START Input for this task

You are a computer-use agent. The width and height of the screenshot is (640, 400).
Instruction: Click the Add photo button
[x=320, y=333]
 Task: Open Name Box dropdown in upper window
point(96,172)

END Input for this task
START Input for this task

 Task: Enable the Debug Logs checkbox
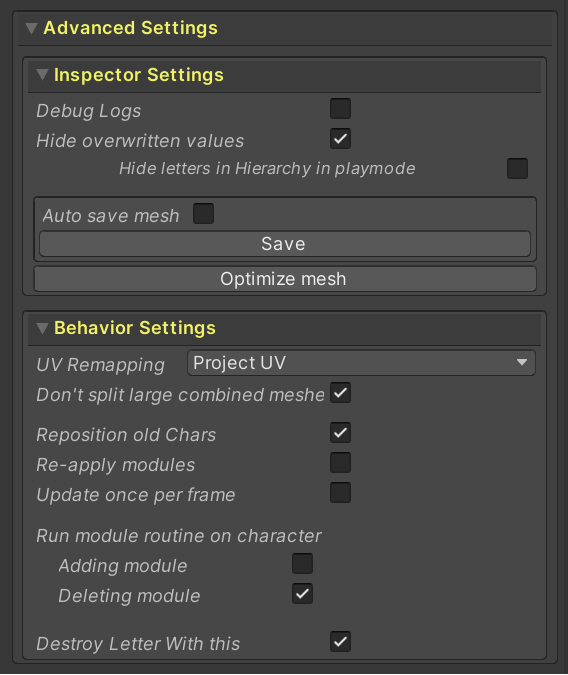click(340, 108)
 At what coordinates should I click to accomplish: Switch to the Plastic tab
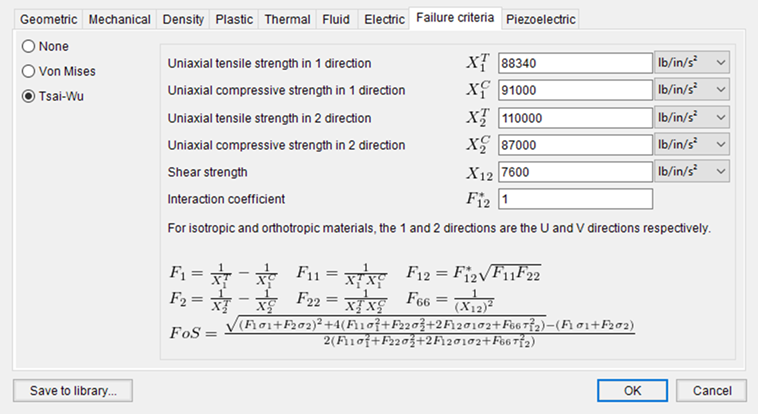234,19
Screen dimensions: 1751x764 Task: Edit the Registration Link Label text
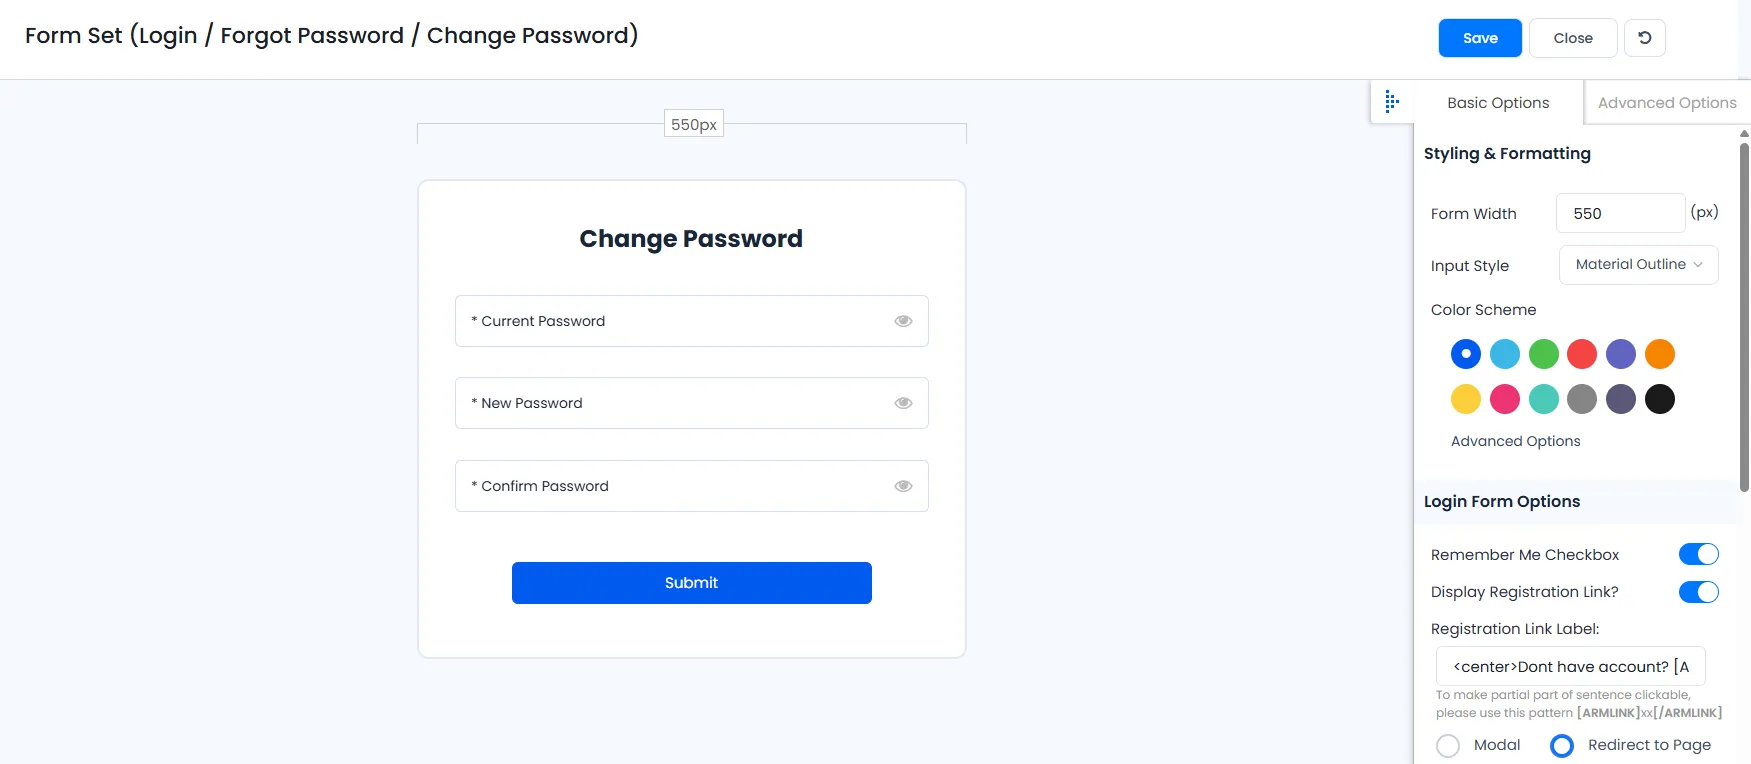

END Input for this task

Could you output exactly the lines above, from the line with "At what coordinates" up to and including the line with "Screen dimensions: 1751x764", and nothing else, skipping the pictures?

### Answer box
 At what coordinates should I click to accomplish: Switch to the Plastic tab
234,19
Screen dimensions: 1751x764 Task: Edit the Registration Link Label text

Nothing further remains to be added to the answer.